LLMs on support of privacy and security of mobile apps: state of the art and research directions
Tran Thanh Lam Nguyen, Barbara Carminati, Elena Ferrari
TL;DR
The chapter surveys how LLMs can support privacy and security in mobile apps, covering vulnerability detection, bug reproduction, malware detection, and an illustrative EXIF metadata leakage mitigation workflow. It emphasizes prompt engineering approaches such as Few-Shot Learning and Retrieval-Augmented Generation to overcome input limits and inject relevant context. Findings show LLMs can surpass some traditional static tools in vulnerability detection and enable scalable, human-readable malware analysis, while also exposing challenges around cost, interpretability, on-device deployment, and potential threats to LLM integrity. The work identifies open research issues and directions for secure, robust integration of LLMs into mobile-app security workflows.
Abstract
Modern life has witnessed the explosion of mobile devices. However, besides the valuable features that bring convenience to end users, security and privacy risks still threaten users of mobile apps.

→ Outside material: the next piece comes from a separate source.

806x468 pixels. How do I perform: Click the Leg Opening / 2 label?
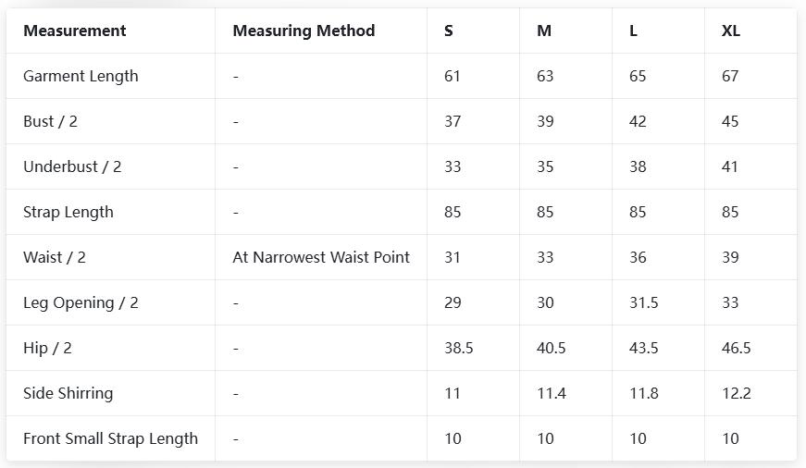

The increasing sophistication of these threats in recent years has underscored the need for more advanced and efficient detection approaches. In this chapter, we explore the application of Large Language Models (LLMs) to identify security risks and privacy violations and mitigate them for the mobile application ecosystem. By introducing state-of-the-art research that applied LLMs to mitigate the top 10 common security risks of smartphone platforms, we highlight the feasibility and potential of LLMs to replace traditional analysis methods, such as dynamic and hybrid analysis of mobile apps. As a representative example of LLM-based solutions, we present an approach to detect sensitive data leakage when users share images online, a common behavior of smartphone users nowadays. Finally, we discuss open research challenges.